### Your objective
Copy out the records word for word, beginning with the first line and continuing through the line that contains "Action: coord(748,410)", with both of those lines included.

---------- Material ----------

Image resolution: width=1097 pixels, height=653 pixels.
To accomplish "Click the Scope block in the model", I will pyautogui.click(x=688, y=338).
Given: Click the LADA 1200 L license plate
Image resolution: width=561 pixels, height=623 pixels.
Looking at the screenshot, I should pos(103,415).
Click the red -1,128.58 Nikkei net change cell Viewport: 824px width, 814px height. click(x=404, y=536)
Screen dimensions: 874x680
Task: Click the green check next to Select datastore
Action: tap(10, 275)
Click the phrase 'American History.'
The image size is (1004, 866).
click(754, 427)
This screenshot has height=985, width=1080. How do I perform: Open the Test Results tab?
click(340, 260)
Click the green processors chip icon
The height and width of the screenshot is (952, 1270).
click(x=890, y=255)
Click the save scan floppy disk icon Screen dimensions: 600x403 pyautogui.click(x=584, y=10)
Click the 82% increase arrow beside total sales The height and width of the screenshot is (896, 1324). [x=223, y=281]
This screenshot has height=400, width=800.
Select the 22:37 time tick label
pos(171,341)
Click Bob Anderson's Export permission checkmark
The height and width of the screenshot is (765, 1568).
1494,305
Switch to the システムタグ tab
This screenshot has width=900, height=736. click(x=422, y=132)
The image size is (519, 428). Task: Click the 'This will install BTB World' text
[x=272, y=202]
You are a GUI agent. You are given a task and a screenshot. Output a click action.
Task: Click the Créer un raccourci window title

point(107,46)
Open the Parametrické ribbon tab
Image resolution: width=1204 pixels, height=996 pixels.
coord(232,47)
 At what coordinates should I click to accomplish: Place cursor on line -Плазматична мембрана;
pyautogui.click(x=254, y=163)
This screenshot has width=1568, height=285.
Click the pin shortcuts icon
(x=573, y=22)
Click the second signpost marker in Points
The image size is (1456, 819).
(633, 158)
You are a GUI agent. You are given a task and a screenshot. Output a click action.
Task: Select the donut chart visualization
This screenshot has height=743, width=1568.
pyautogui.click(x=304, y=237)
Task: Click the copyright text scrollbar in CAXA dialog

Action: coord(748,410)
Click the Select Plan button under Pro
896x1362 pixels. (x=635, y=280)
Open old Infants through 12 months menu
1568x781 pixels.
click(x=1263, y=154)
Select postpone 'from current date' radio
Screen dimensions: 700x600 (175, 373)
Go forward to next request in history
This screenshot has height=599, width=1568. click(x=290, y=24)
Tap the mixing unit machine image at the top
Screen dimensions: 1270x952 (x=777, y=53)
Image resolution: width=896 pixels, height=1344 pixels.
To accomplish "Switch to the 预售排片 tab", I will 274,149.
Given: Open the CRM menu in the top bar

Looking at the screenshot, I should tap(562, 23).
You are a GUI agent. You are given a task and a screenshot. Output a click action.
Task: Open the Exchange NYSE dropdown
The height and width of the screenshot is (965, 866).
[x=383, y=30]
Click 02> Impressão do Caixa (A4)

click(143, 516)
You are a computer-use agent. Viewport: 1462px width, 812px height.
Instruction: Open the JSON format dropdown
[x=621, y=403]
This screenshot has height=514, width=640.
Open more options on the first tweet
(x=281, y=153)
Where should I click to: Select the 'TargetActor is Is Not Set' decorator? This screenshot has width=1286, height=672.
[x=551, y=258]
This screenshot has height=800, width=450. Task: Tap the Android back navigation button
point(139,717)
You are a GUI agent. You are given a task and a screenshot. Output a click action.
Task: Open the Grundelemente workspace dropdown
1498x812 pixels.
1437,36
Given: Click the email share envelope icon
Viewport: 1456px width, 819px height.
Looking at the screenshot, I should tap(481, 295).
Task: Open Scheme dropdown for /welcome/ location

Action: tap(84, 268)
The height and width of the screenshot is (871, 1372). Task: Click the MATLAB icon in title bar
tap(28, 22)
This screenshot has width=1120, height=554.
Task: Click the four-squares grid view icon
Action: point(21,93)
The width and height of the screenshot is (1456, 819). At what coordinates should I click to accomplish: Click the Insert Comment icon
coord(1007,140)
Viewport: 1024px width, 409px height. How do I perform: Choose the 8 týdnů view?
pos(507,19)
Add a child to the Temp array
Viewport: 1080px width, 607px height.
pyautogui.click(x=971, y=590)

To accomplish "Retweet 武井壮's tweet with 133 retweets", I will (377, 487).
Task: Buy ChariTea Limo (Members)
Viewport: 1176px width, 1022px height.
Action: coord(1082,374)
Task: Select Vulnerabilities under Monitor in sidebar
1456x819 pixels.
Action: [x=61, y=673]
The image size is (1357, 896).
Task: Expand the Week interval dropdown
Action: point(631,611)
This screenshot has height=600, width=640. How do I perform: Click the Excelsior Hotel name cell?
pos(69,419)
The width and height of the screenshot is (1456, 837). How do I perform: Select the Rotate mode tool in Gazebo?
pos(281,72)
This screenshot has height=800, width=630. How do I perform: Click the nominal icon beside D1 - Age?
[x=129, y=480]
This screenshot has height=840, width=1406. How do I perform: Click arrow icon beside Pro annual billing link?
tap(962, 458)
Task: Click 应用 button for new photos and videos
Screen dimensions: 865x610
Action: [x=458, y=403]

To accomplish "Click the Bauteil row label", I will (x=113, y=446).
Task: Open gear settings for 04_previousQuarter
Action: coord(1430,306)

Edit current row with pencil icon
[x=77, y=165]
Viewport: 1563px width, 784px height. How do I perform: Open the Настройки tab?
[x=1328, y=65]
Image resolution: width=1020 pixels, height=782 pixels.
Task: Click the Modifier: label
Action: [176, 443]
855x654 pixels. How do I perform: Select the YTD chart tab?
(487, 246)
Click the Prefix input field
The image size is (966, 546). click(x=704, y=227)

----------

### The result
Image resolution: width=1097 pixels, height=653 pixels.
To accomplish "Click the Scope block in the model", I will pyautogui.click(x=688, y=338).
Given: Click the LADA 1200 L license plate
Image resolution: width=561 pixels, height=623 pixels.
Looking at the screenshot, I should pos(103,415).
Click the red -1,128.58 Nikkei net change cell Viewport: 824px width, 814px height. click(x=404, y=536)
Screen dimensions: 874x680
Task: Click the green check next to Select datastore
Action: tap(10, 275)
Click the phrase 'American History.'
The image size is (1004, 866).
click(754, 427)
This screenshot has height=985, width=1080. How do I perform: Open the Test Results tab?
click(340, 260)
Click the green processors chip icon
The height and width of the screenshot is (952, 1270).
click(x=890, y=255)
Click the save scan floppy disk icon Screen dimensions: 600x403 pyautogui.click(x=584, y=10)
Click the 82% increase arrow beside total sales The height and width of the screenshot is (896, 1324). [x=223, y=281]
This screenshot has height=400, width=800.
Select the 22:37 time tick label
pos(171,341)
Click Bob Anderson's Export permission checkmark
The height and width of the screenshot is (765, 1568).
1494,305
Switch to the システムタグ tab
This screenshot has width=900, height=736. click(x=422, y=132)
The image size is (519, 428). Task: Click the 'This will install BTB World' text
[x=272, y=202]
You are a GUI agent. You are given a task and a screenshot. Output a click action.
Task: Click the Créer un raccourci window title

point(107,46)
Open the Parametrické ribbon tab
Image resolution: width=1204 pixels, height=996 pixels.
coord(232,47)
 At what coordinates should I click to accomplish: Place cursor on line -Плазматична мембрана;
pyautogui.click(x=254, y=163)
This screenshot has width=1568, height=285.
Click the pin shortcuts icon
(x=573, y=22)
Click the second signpost marker in Points
The image size is (1456, 819).
(633, 158)
You are a GUI agent. You are given a task and a screenshot. Output a click action.
Task: Select the donut chart visualization
This screenshot has height=743, width=1568.
pyautogui.click(x=304, y=237)
Task: Click the copyright text scrollbar in CAXA dialog

Action: coord(748,410)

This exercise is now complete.